'Waled a portion with judicious care'

for quotation in their columns. The Patchwork stories thus got into circulation one by one. Kind friends of Mr. Locker's, who had been told, or had discovered for themselves, that he was somewhat of a wag, would frequently regale him with bits of his own Patchwork, introducing them to his notice as something they had just heard, which they thought he would like—murdering his own stories to give him pleasure. His countenance on such occasions was a rendezvous of contending emotions, a battlefield of rival forces. Politeness ever prevailed, but it took all his irony and sad philosophy to hide his pain. Patchwork is such a good collection of the kind of story he liked best that it was really difficult to avoid telling him a story that was not in it. I made the blunder once myself with a Voltairean anecdote. Here it is as told in Patchwork: 'Voltaire was one day listening to a dramatic author reading his comedy, and who said, "Ici le chevalier rit!" He exclaimed: "Le chevalier est bien heureux!"' I hope I told it fairly well. He smiled sadly, and said nothing, not even Et tu, Brute!

In 1886 Mr. Locker printed for presentation a catalogue of his printed books, manuscripts, autograph letters, drawings, and pictures. Nothing of his own figures in this catalogue, and yet in a very real sense the whole is his. Most of the books are dispersed, but the catalogue remains, not merely as a record of rareties and bibliographical details dear to the collector's heart, but as a token of taste. Just as there is, so Wordsworth reminds us, 'a spirit in the woods,' so is there still, brooding over and haunting the pages of the 'Rowfant Catalogue,' the spirit of true connoisseurship. In the slender lists of Locker's 'Works' this book must always have a place.

Frederick Locker died at Rowfant on May 30, 1895, leaving behind him, carefully prepared for the press, a volume he had christened My Confidences: An Autographical Sketch addressed to My Descendants.

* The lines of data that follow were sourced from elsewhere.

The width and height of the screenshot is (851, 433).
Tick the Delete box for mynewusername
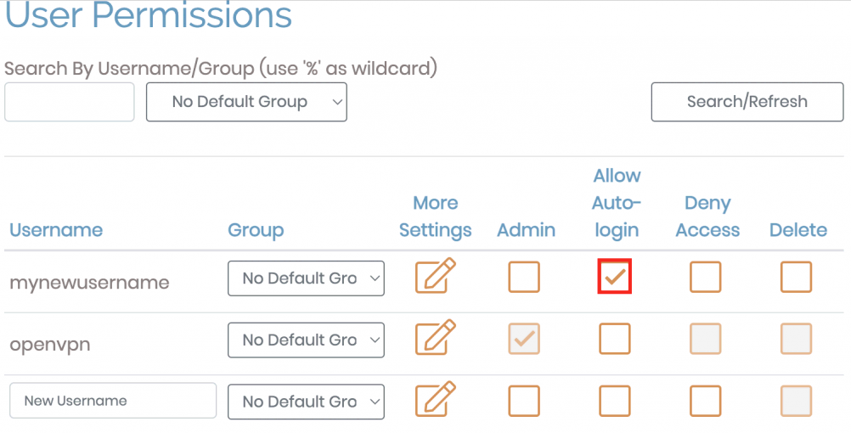coord(796,278)
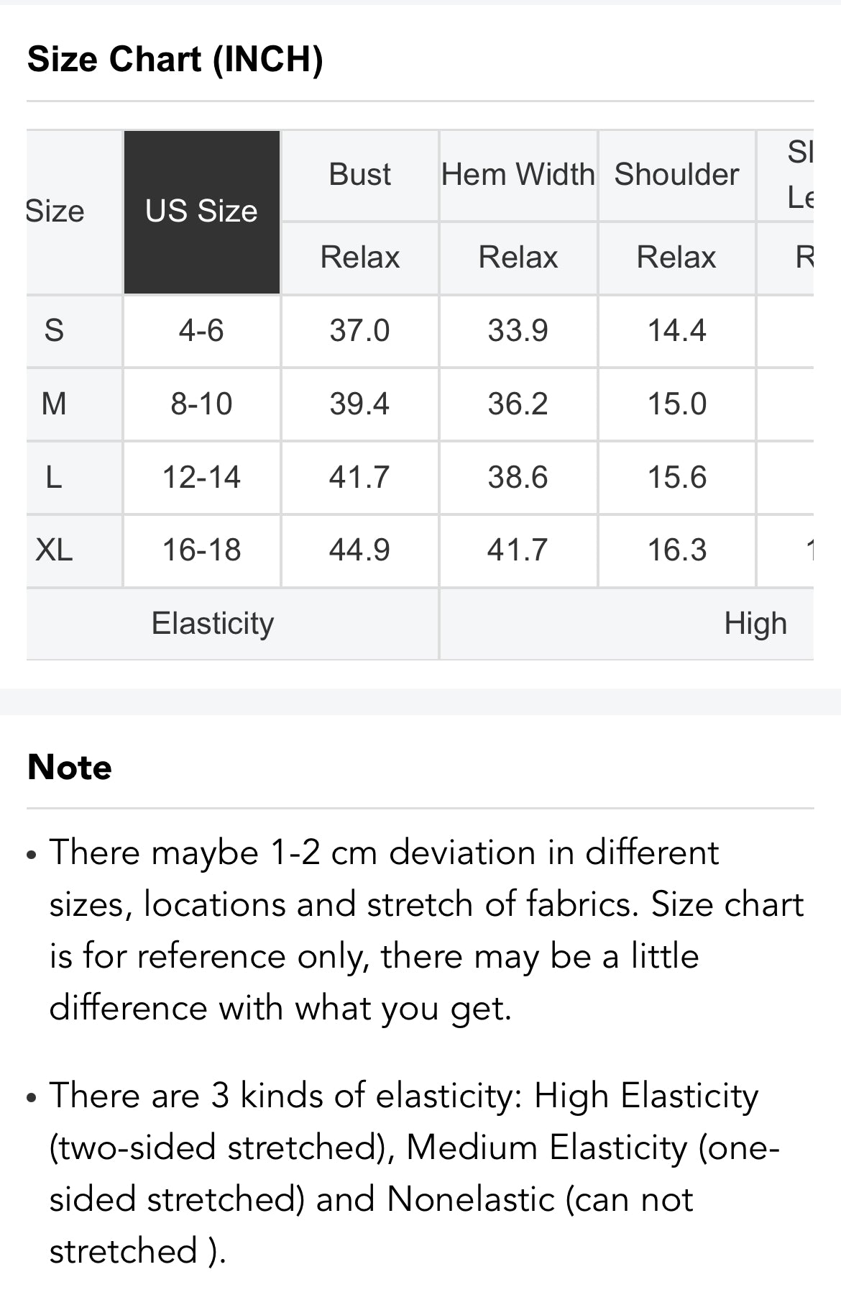Select the 36.2 hem width cell
Image resolution: width=841 pixels, height=1290 pixels.
[518, 404]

In due course the book appeared, and was misunderstood at first by many. It cut a strange, outlandish figure among the crowd of casual reminiscences it externally resembled. Glancing over the pages of My Confidences, the careless library subscriber encountered the usual number of names of well-known personages, whose appearance is supposed by publishers to add sufficient zest to reminiscences to secure for them a sale large enough, at any rate, to recoup the cost of publication. Yet, despite these names, Mr. Locker's book is completely unlike the modern memoir. Beneath a carefully-constructed, and perhaps slightly artificially maintained, frivolity of tone, the book is written in deadly earnest. Not for nothing did its author choose as one of the mottoes for its title-page, 'Ce ne sont mes gestes que j'écrie; c'est moy.' It may be said of this book, as of Senancour's Oberman:

'A fever in these pages burns;
Beneath the calm they feign,
A wounded human spirit turns
Here on its bed of pain.'

The still small voice of its author whispers through My Confidences. Like Montaigne's Essays, the book is one of entire good faith, and strangely uncovers a personality.

As a tiny child Locker was thought by his parents to be very like Sir Joshua Reynolds' picture of Puck, an engraving of which was in the home at Greenwich Hospital, and certainly Locker carried to his grave more than a suspicion of what is called Puckishness. In My Confidences there are traces of this quality.

Clearly enough the author of London Lyrics, the editor of Lyra Elegantiarum, of Patchwork, and the whimsical but sincere compiler of My Confidences was more than a mere connoisseur, however much connoisseurship entered into a character in which taste played so dominant a part.

Stronger even than taste was his almost laborious love of kindness. He really took too much pains about it, exposing himself to rebuffs and misunderstandings; but he was not without his rewards. All down-hearted folk, sorrowful, disappointed people, the unlucky, the ill-considered, the mésestimés—those who found themselves condemned to discharge uncongenial duties in unsympathetic society, turned instinctively to Mr. Locker for a consolation, so softly administered that it was hard to say it was intended. He had friends everywhere, in all ranks of life, who found in him an infinity of solace, and for his friends there was nothing he would not do. It seemed as if he could not spare himself. I remember his calling at my chambers one hot day in July, when he happened to have with him some presents he was in course of delivering. Among them I noticed a bust of Voltaire and an unusually lively tortoise, generally half-way out of a paper bag. Wherever he went he found occasion for kindness, and his whimsical adventures would fill a volume. I sometimes thought it would really be worth while to leave off the struggle for existence, and gently to subside into one of Lord Rowton's homes in order to have the pleasure of receiving in my new quarters a first visit from Mr. Locker. How pleasantly would he have mounted the stair, laden with who knows what small gifts?—a box of mignonette for the window-sill, an old book or two, as likely as not a live kitten, for indeed there was never an end to the variety or ingenuity of his offerings! How felicitous would have been his greeting! How cordial his compliments! How abiding the sense of his unpatronizing friendliness! But it was not to be. One can seldom choose one's pleasures.